Wells Fargo faces US government lawsuit over alleged ‘reckless’ mortgage loans

The US government today launched legal action against Wells Fargo over claims the bank made "reckless" mortgage loans that defaulted and cost a federal insurance program hundreds of millions of dollars.

The complaint filed by US Attorney Preet Bharara in New York Federal Court is seeking unspecified damages and civil penalties from Wells Fargo for more than 10 years of alleged misconduct, Reuters reported.

Bharara claims the San Francisco banking giant “falsely certified loans insured by the government’s Federal Housing Administration (FHA),” the Los Angeles Times reported. 

The false certifications cost the FHA "millions of dollars” in insurance claims on defaulted mortgages, CNN Money reported.

Wells Fargo “engaged in a regular practice of reckless origination and underwriting of its retail FHA loans… knowing that it would not be responsible when the materially deficient loans went into default,” according to the complaint, Bloomberg reported.

In a statement, Bharara said Wells Fargo was an example of another US bank that had allegedly "engaged in a longstanding and reckless trifecta of deficient training, deficient underwriting and deficient disclosure, all while relying on the convenient backstop of government insurance.” 
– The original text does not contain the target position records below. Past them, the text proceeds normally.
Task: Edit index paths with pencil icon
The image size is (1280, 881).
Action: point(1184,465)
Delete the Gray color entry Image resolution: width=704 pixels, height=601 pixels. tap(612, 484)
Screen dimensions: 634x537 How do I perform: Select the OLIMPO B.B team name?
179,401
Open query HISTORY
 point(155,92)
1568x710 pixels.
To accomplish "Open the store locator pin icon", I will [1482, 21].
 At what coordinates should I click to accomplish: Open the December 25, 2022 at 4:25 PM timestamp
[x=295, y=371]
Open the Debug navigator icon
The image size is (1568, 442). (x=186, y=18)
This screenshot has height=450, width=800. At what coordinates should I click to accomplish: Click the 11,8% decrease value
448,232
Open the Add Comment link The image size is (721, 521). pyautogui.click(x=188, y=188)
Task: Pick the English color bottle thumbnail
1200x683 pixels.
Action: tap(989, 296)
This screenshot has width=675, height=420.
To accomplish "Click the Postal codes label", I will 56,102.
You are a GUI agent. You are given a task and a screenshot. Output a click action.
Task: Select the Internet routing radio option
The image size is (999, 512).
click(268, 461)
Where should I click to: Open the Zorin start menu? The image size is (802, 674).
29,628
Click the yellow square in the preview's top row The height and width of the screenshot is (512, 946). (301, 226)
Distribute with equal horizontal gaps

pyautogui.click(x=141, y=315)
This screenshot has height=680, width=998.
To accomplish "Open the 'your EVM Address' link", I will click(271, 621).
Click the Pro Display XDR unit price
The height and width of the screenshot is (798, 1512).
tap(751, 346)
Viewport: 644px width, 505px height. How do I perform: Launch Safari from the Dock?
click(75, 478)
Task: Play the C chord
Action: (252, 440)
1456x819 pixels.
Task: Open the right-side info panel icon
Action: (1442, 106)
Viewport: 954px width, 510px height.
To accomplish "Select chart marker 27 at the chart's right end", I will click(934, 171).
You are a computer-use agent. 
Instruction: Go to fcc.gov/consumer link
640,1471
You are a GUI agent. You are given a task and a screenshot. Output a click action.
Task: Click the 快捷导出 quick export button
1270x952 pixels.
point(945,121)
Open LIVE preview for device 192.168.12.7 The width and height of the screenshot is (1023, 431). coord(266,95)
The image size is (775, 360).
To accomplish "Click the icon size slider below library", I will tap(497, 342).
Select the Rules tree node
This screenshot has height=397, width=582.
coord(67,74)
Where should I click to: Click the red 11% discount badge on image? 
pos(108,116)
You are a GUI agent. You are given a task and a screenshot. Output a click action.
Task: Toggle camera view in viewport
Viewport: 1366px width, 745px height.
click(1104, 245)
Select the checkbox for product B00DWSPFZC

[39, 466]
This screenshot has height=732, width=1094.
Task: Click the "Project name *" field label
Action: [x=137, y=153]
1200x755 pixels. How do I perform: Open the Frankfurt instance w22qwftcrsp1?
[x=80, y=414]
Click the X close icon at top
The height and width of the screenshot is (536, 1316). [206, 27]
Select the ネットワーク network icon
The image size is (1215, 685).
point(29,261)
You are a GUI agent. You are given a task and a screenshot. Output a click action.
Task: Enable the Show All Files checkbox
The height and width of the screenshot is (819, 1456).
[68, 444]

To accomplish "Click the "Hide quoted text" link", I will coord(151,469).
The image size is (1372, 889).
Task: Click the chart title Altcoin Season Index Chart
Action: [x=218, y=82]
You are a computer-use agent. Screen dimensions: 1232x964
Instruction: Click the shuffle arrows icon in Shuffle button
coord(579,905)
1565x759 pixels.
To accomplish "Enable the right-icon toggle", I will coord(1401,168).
The complaint said the "extremely poor quality of Wells Fargo's loans was a function of management's nearly singular focus on increasing the volume of FHA originations – and the bank's profits – rather than on the quality of the loans," CNN reported.

Wells Fargo has denied the allegations.

The case is the fifth mortgage-fraud lawsuit brought against a major lender by Bharara’s office in the wake of the housing collapse and ensuing financial crisis.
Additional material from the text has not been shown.